Teddy Sheringham and Ole Solskjaer went in after the colours of Bayern had been attached to the trophy, and Alex Ferguson ran along the touchline with tears in his eyes and his arms outstretched, you could see the source of the effort which would never be forgotten by anyone who saw it.

It was the kind of performance which can only come from a team when everything is right about their approach, when the dressing room is free of any disharmony, and when each player knows precisely what is expected of him. Down the years this has been the Ferguson bedrock. When the manager decided that for one reason or another players who had previously performed great service – stars like Ruud van Nistelrooy and, most wrenchingly of all, I’m sure, Roy Keane – were no longer able to help in the shaping of team spirit and motivation, the hard decision was invariably made.

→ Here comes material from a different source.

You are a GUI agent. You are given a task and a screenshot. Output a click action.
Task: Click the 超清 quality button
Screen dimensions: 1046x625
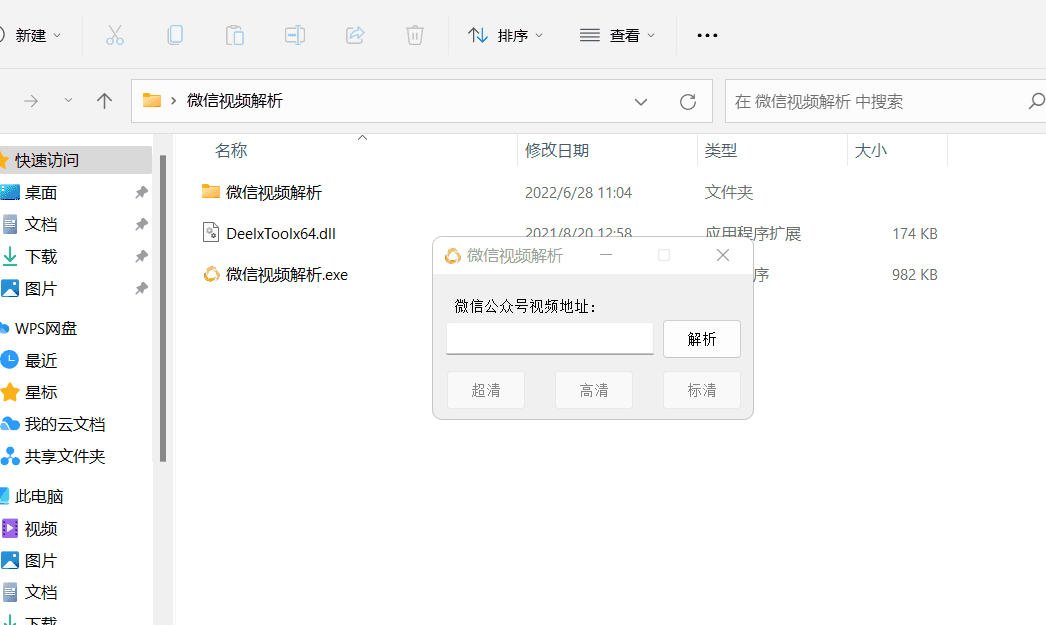pos(486,390)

Alex Ferguson could have walked away from Old Trafford at any point after delivering the treble of league, FA Cup and Champions League on that astonishing night in Barcelona and been given all the acclaim and the honour that went to the Old Man when he decided that he had done enough in the game. However, when he announced that he was doing so four years ago, I was shocked. It seemed such a waste of a unique competitive intensity which was still not staunched in any way. But then what could I say? If ever a football manager had earned the right to go in what he considered his own good time, it was surely this one. He announced that he had talked it over with his wife Kath and his sons and had decided it was time to sip his vintage wine, pursue his racing interests, and step back from the football life in which he had immersed himself so passionately for so long.

Was it really time to begin the search for the right man to pick up the baton? No, I didn’t really think so. Certainly there was no shortage of impressive candidates, stretching from Martin O’Neill in Glasgow to such Italian coaching giants as Ferguson’s friend Marcello Lippi – but who knew more about the needs of the club, and who was more capable of meeting them, than the man who had already done so quite brilliantly and, it seemed to me, was still at the peak of his powers?

It was a conviction I nursed and was determined to express at some time when I felt he might be most receptive to my arguments; perhaps when it had truly dawned on him that the great adventure of his life could be coming to a close.

Finally, when his departure as manager was accepted as a formality, with the speculation on his successor raging up to ever new levels, I felt it was getting close to the time when the case against his abdication had to be made with some force.

It was thus something of a relief when we met in the Old Trafford lift one morning and he said, ‘I’ve had a chat with Kath and I’ve decided I’m staying on …’

I smiled, contentedly, and said, ‘Surprise, surprise …’

26

THE VERY BEST OF MANCHESTER UNITED

IN ANY GREAT tide of football achievement there is always going to be something that most warms the heart of an old player, something that stands on its own in his affection and respect, and of course it is invariably another player. He may not have one overwhelming skill, he may not be without flaw, but there is something in him that relights the fire that once burned so strongly inside yourself. He is a player who reminds you what it was about football that first filled you with so much passion. He is a player whose love of the game, and his commitment to it, glows in every stride he makes out on the field. He has a purity about his game, an understanding of it and a talent for it, which you wish everyone could share. He makes you feel young again – and aching to play as you once were able to do, with the freedom that comes with trust in your body and the belief that if you put enough into it you can achieve anything.

As I approach my seventieth birthday, I have no hesitation in putting a name to such an embodiment of all that I believe is best about football: Paul Scholes.

In these pages I have had the chance to discuss so many great players who have worn the shirt of Manchester United: players I worshipped, then lost with my youth at Munich; players like Denis Law and George Best who I enjoyed so much as team-mates in my maturity; and now, finally, players that I have watched closely in every surge of the Ferguson era. Assessing and grading them all precisely is a difficult, maybe impossible job, but if I am honest I have to admit that in so many ways Scholes is my favourite.

I know that Jimmy Murphy would have loved him. No doubt, he would have tried to improve his tackling – which is enthusiastic enough, but technically is not much better than was my own excuse for the art – but he would have embraced him for all his heart, and for his innate knowledge of how to shape a game from midfield.

I love both his nous and his conviction that he will find a way to win, to make the killer pass or produce the decisive volley with such instant authority and nerve. When a game reaches a vital phase, these qualities seem to come out of his every pore. Long ago he became part of United history, but in the season of 2006–07, when United won their first title in four years, when he came back from career-threatening eye problems, it was as though he became the very heart of Old Trafford.